É preocupante. Desde 2017, quando começamos a fazer o levantamento, a idade vem caindo. Em 2017, a vítima mais jovem tinha 17 anos. Em 2020, a mais jovem tinha 15 anos. Estamos falando de adolescentes que estão sendo assassinadas com requintes de crueldade.
Tivemos, em 2020, pelo menos 8 assassinatos de pessoas menores e até 18 anos. Além de serem pessoas do gênero feminino e negras, são pessoas jovens, o que impacta, com certeza a expectativa de vida.
Muitas pessoas achavam que estávamos em uma perspectiva de aumentar a expectativa de vida, mas infelizmente, a média de idade das mulheres trans assassinadas é de 29,5 anos. A tendência é que, se não forem tomadas ações emergenciais, é diminuir ainda mais essa expectativa de vida.
E começamos 2021 com o caso de uma menina trans de 13 anos que foi assassinada.
Janeiro, especialmente, que é o mês em que lançamos o dossiê, tem esse perfil de ser esse mês muito violento. Já temos aí, pelo menos, onze assassinatos em 2021 e mais sete tentativas de assassinatos. São 18 ocorrências em 29 dias.
E é um assassinato de uma criança de 13 anos que foi brutalmente assassinada. Foi espancada, foi vitima de pauladas. Essa crueldade realmente precisa ser combatida por meio de ações iniciadas, inclusive, na escola.
O debate sobre identidade, sobre acolhimento das pessoas que apresentam uma identidade de gênero não hegemônica, que não é a do grupo majoritária, precisa acontecer de forma a naturalizar a relação com esses corpos para que não aceitemos mais que, cada vez mais cedo, pessoas trans sejam assassinadas.
O que parece é que a partir dos 13 anos as pessoas trans já podem ser assassinadas.

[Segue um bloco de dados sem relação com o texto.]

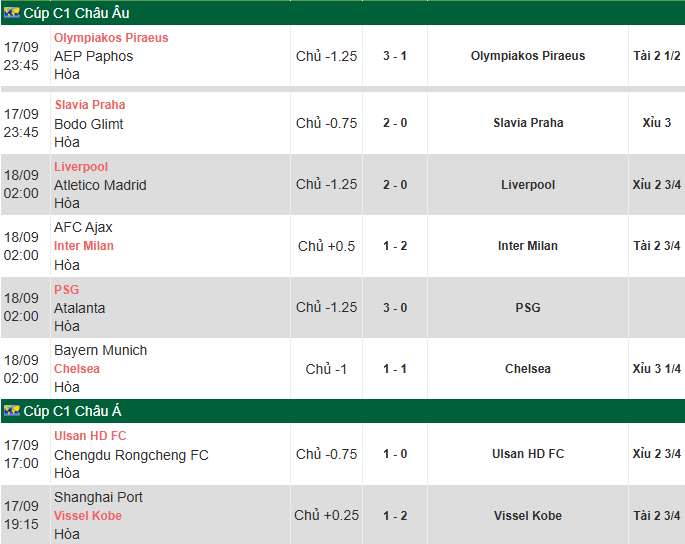Click the Cúp C1 Châu Âu league icon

Começamos 2021 com esses assassinatos e diversos casos pouco solucionados ou que ganham pouca repercussão na mídia. E mais ainda, continuamos com a sinalização negativa de qualquer ação específica para barrar essas violência.
A exemplo da violência contra a mulher. Temos a lei do feminícidio, a lei Maria da Penha, que não resolveram a questão da violência. Essa violência que denunciamos é estrutural, mas esses mecanismos se tornam ferramentas para um enfrentamento efetivo.
No caso da transfobia, da LGBTI, não temos um Estatuto do Idoso, da Criança e do Adolescente, não temos a lei antirracismo. Apesar do STF ter equiparado, ainda vemos uma resistência de operadores de direito e do próprio Judiciário no reconhecimento e aplicação dos qualificadores.
Muitas vezes quando há assassinato de uma pessoa trans, é retirada a motivação da identidade de gênero que denuncia que foi um crime de ódio, em que mora o motivo torpe, ela foi assassinada por ser quem é mas ao mesmo tempo não há esse reconhecimento por conta de uma legislação específica.
Acaba-se intensificando a subnotificação e por isso denunciamos que o Estado não reconhece essa violência, que é específica, e precisa de ações para serem enfrentadas.